Ao ser contatado no início desta semana, um porta-voz do FBI disse que a agência precisava de mais tempo para elaborar uma resposta. Após ouvir sua sentença na semana passada, Monsegur se negou a falar sobre o caso.

PERGUNTE E VOCÊ SABERÁ

"Você já foi dono de alguma empresa de segurança cibernética ou unidade de combate a crimes cibernéticos?", perguntou Monsegur a outro hacker em um chat criptografado em 16 de janeiro de 2012, enquanto o FBI acompanhava tudo. “Gostamos destes.”

“De que país?”, perguntou o hacker. “Vou te mostrar umas coisas.”

O hacker então seguiu falando sobre seus feitos recentes.

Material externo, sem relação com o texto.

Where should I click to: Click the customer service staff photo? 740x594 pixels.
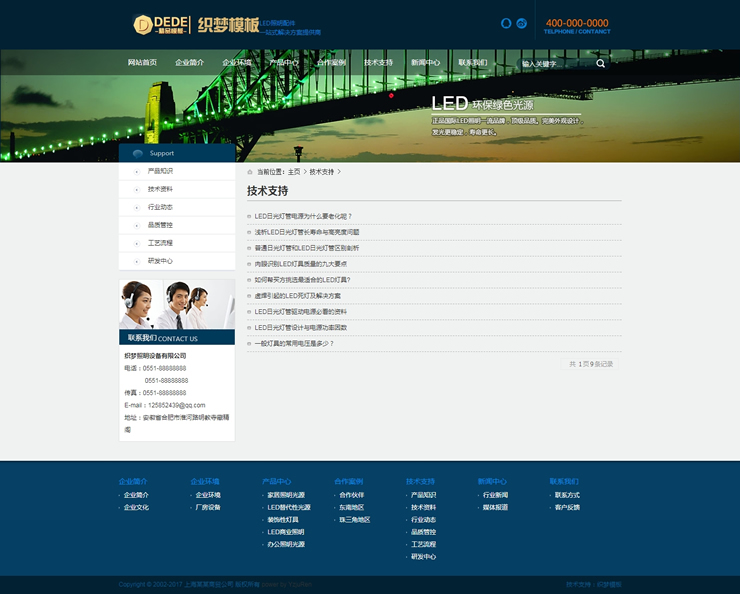tap(177, 305)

Com a curiosidade em alta, Monsegur ofereceu então ao hacker acesso a uma poderosa falha de “dia-zero” (uma vulnerabilidade previamente desconhecida em um software) descoberta pela equipe AntiSec, “então ambos podemos tirar vantagem disso”.

Em seguida, Monsegur pediu por alvos em países como Alemanha, Áustria e Brasil, e, em resposta, o hacker colou dezenas de subdomínios .gov.br no chat, além de logins para o pessoal.

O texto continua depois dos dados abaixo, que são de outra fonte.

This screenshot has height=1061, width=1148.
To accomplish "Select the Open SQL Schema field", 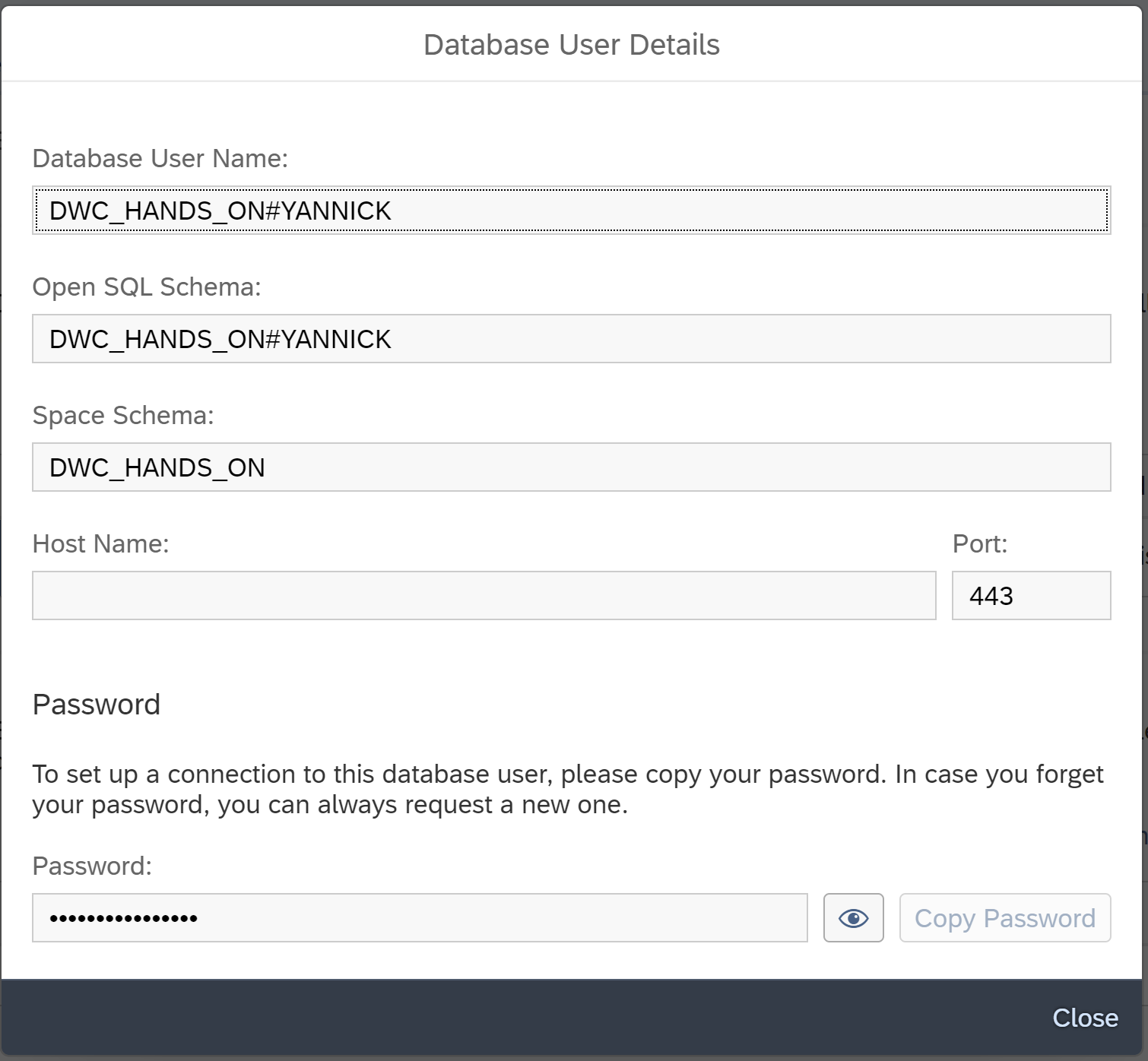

Os dois ficaram off-line, mas cerca de uma hora e meia depois, o hacker voltou com boas novas para Monsegur:

"Eles trabalham para a intranet do website”, ele explicou, “e se você quiser ler os e-mails do provedor, use o servidor pop – [CENSURADO]".

"Que lindo, meu irmão”, disse Monsegur. “Nossa amizade será das boas, com certeza."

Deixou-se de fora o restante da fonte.